That IBM is making waves in the consulting and services market in the world is indeed felt by one and all. Businessweek has published a well researched article(sometimes I felt that this looked like an IBM brochure!!) about IBM's vision to create a new future for itslef. Excerpts with edits and comments added:
Specialized service companies might be able to handle everything else, from human resources to customer care. With this belief, Sam Palmisano has built this concept into a strategy that would with the goal to free IBM from the traditional IT services arena.Instead of merely selling and servicing technology, IBM is putting to use the immense resources it has in-house, from its software programmers to its 3,300 research scientists, to help companies like P&G rethink, remake, and even run their businesses - everything from accounting and customer service to human resources and procurement. "We're giving our clients a transformational lift," says Palmisano. He is out to transform the very nature and image of IBM with vision to carry IBM beyond that 20th century legacy, beyond computing while making IBM as indispensable to clients today as it was during the heyday of mainframes.

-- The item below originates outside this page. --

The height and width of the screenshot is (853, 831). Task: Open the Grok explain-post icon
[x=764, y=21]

The change at IBM is palpable. The number of employees focused on business rather than pure technology has leaped from 3,500 in mid-2002 to more than 50,000 today - out of a total of 330,000. And that's growing at more than 10,000 a year. Meanwhile, in a painful process, other employees are exiting by the thousands - those in administration and computer repair, for instance, and from shuttered offices in Germany and Scandinavia. To pull off his strategy, Palmisano must win a torturous trifecta: He must manage wrenching change inside IBM while, as a pitchman, convincing corporate customers worldwide to hand over their operations. And he must deliver decisive results. This means turning laggards into leaders everywhere from emergency rooms to blast furnaces. The world of computing that IBM long ruled is increasingly becoming a commodity business. "The big question is: Will services go the same way hardware has? We think it will," says Steve Meyer, a vice-president in Dell's services unit.

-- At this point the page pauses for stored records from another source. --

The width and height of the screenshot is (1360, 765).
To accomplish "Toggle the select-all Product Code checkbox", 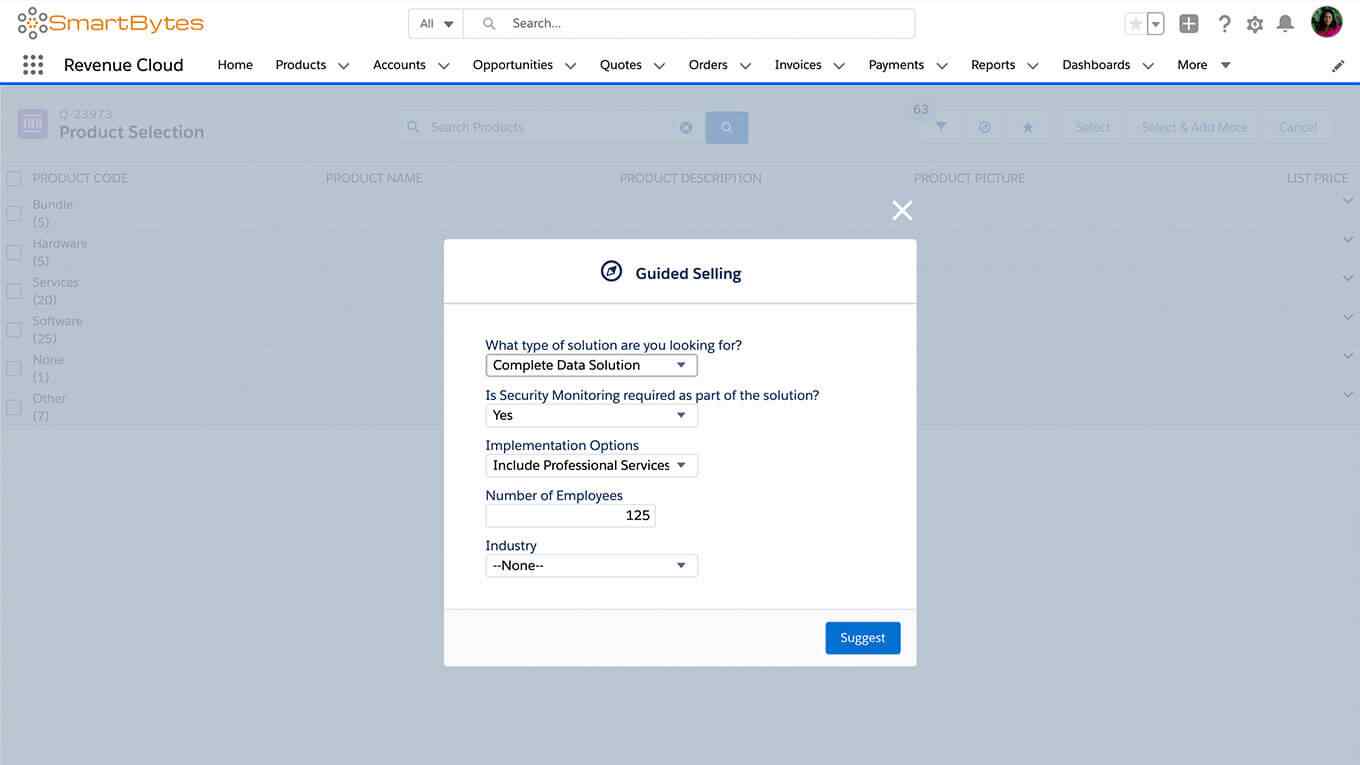I will (x=14, y=178).
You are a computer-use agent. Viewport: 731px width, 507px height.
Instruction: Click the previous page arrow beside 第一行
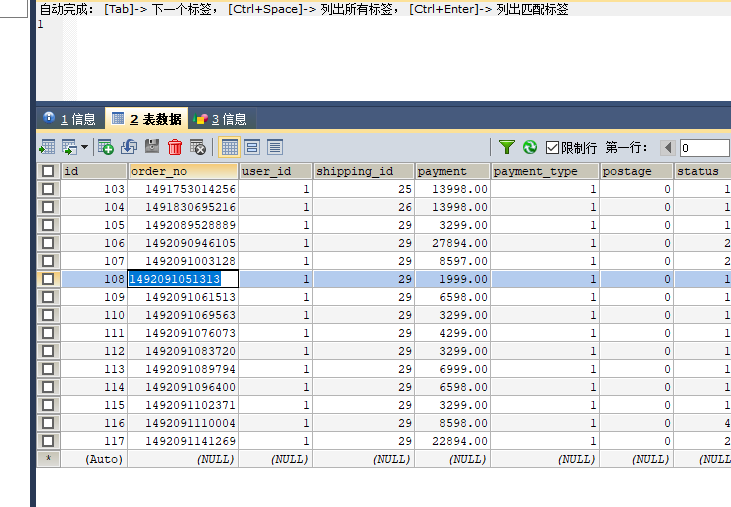[x=668, y=147]
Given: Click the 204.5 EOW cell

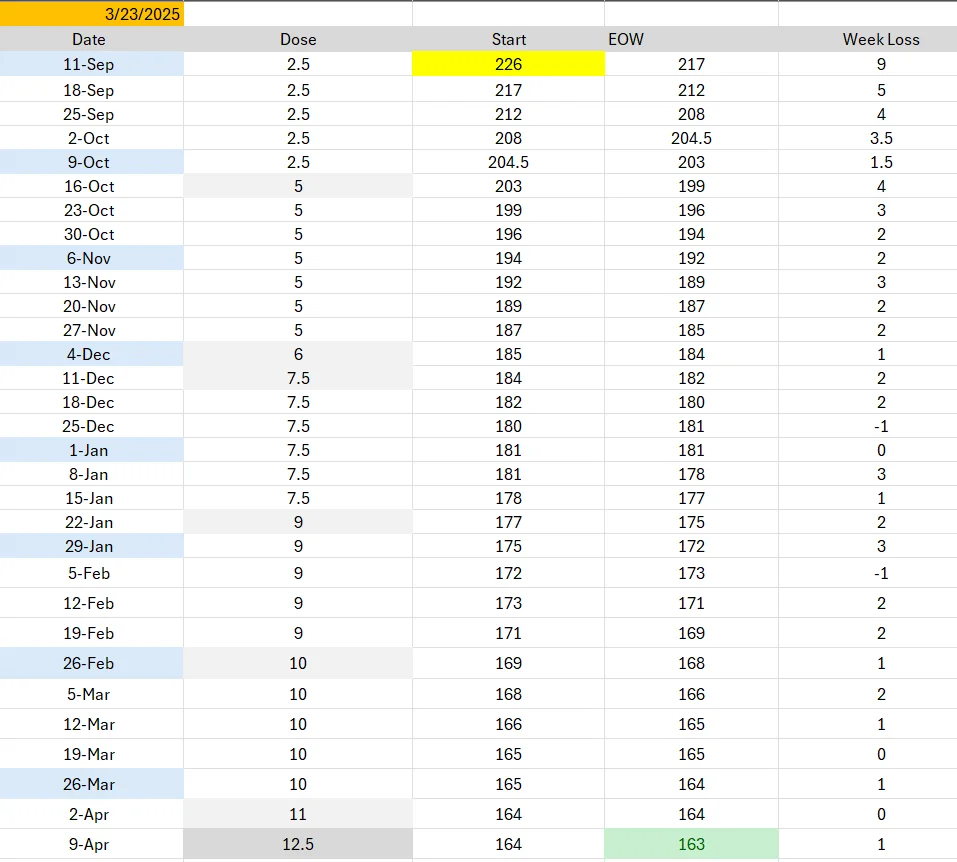Looking at the screenshot, I should (x=692, y=138).
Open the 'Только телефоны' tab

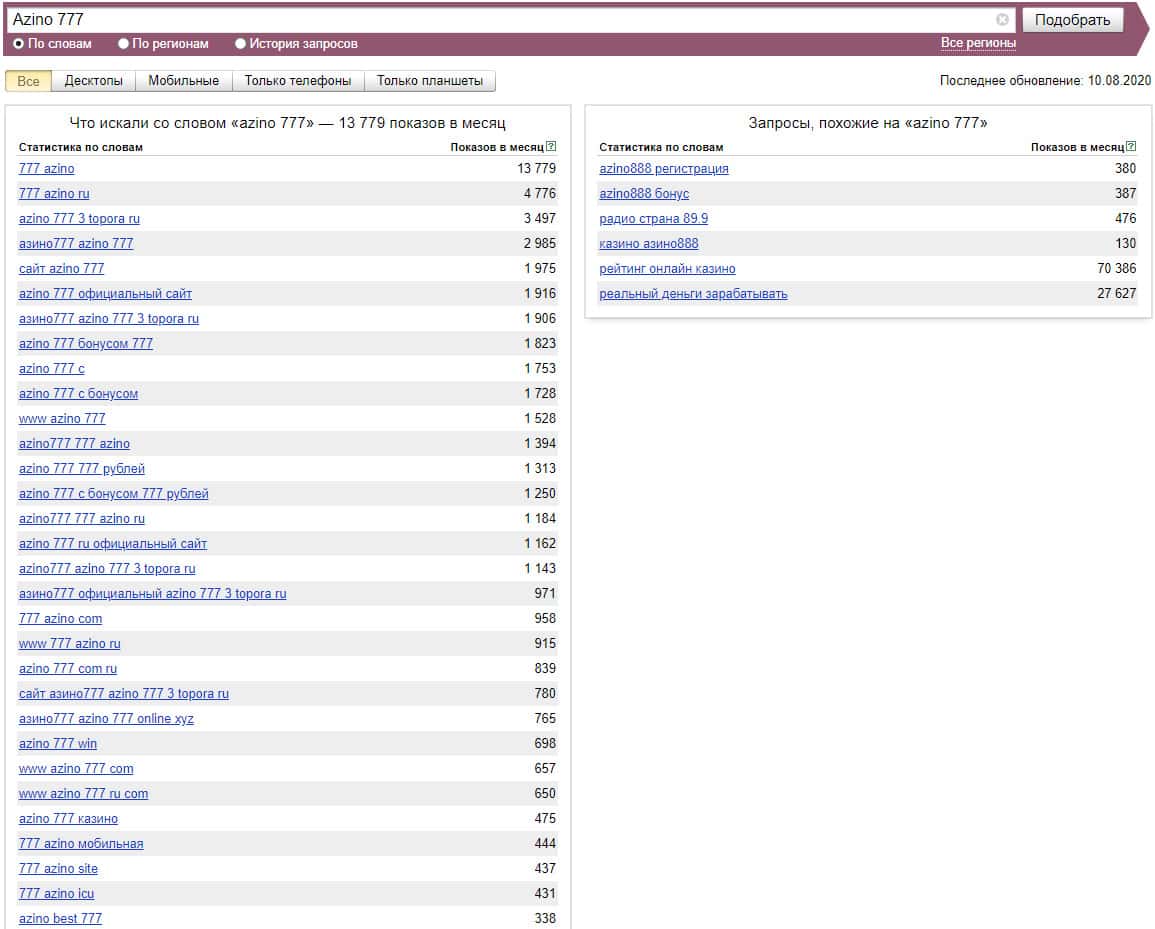[x=298, y=81]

The market opportunities are enormous.IDC estimates that in IBM's target markets, nearly half a trillion dollars are already flowing to outsourcers in everything from HR to industrial design. It expects the field to grow by 8% to 11% per year. Merrill Lynch assessed growth in annual growth in IBM Global Services from less than 5% a year over the next few years to as much as 9%, excluding currency effects. Business services promise to pretty up profits, too IBM estimates that it will be able to achieve 20% operating-profit margins - double the margins in traditional tech services. With his business-services push, Palmisano is building on top of the "On Demand Business" campaign he launched 2 1/2 years ago. The idea there: to use advanced computer and software technologies to quicken the flow of knowledge within corporations so executives can react instantly to changes. That's still a work in progress. Now, with business services, it's as if he's building a big addition onto a house that's still under construction.As IBM morphs from computer company into business expert, the vaunted 38,000-person sales force is undergoing a painful overhaul.In addition to its four original businesses - accounting, HR, customer service, and procurement -it is now plowing into six others. They include after-sales service for consumer electronics, insurance-claims processing, and supply-chain optimization Services. "In the past, IBM defended the mainframe against client-server computing and PCs," Palmisano says. "We're not defending the past anymore." No, IBM is off and running into a new world of business, beyond computers.

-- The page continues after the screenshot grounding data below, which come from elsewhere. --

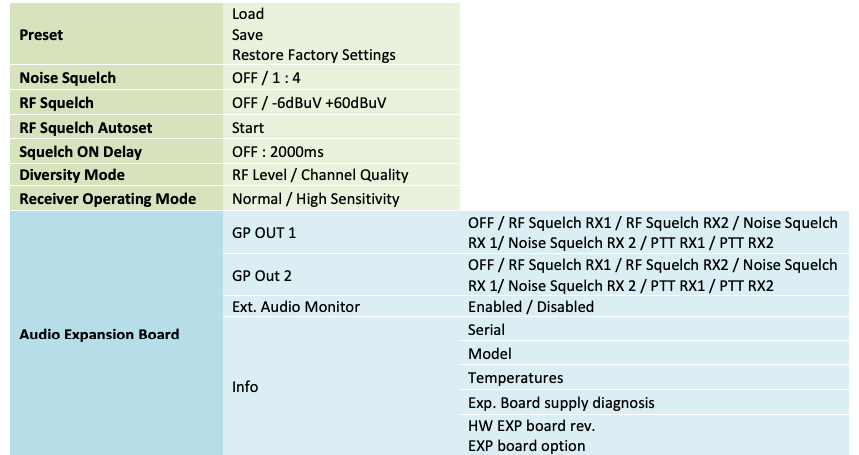Click the Temperatures info entry
The width and height of the screenshot is (859, 455).
coord(515,378)
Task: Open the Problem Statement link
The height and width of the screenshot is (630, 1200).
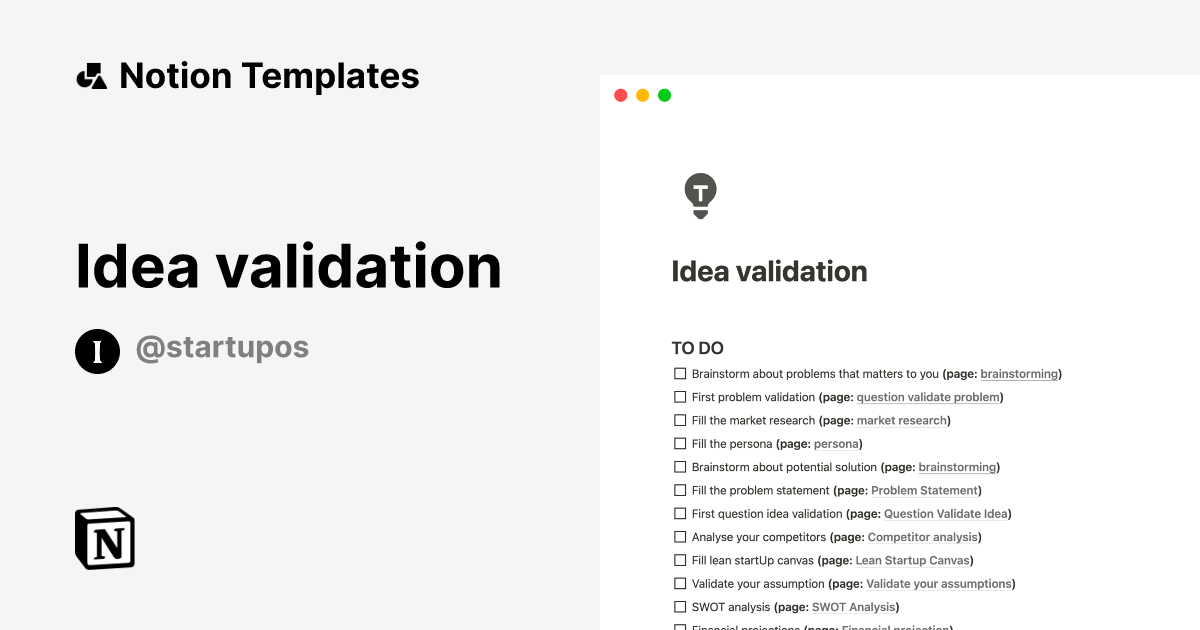Action: point(925,490)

IBM seems to have envisioned the future well and executing well indeed. The key thing for IBM is to benchmark and do a competitive analysis like what GE does to make sure that they are No.1 or NO.2 in all its division's core markets and offerings. IBM is seen te be doing very well in its high end server market and middleware market -With HP trying to find its identity and debating what its new CEO should or should not be doing - IBM has a huge advantage to penetrate further and fortify its leadership. It should extend this aura to all arenas including the messaging market where it is seen to be losing ground heavily.In services offshoring while IBM has scaled up operations, it is nowhere near establishing leadership.These may look like small fry compared to what IBM is attempting to do in future - but these are important areas that IBM should not lose out or undeemphasise.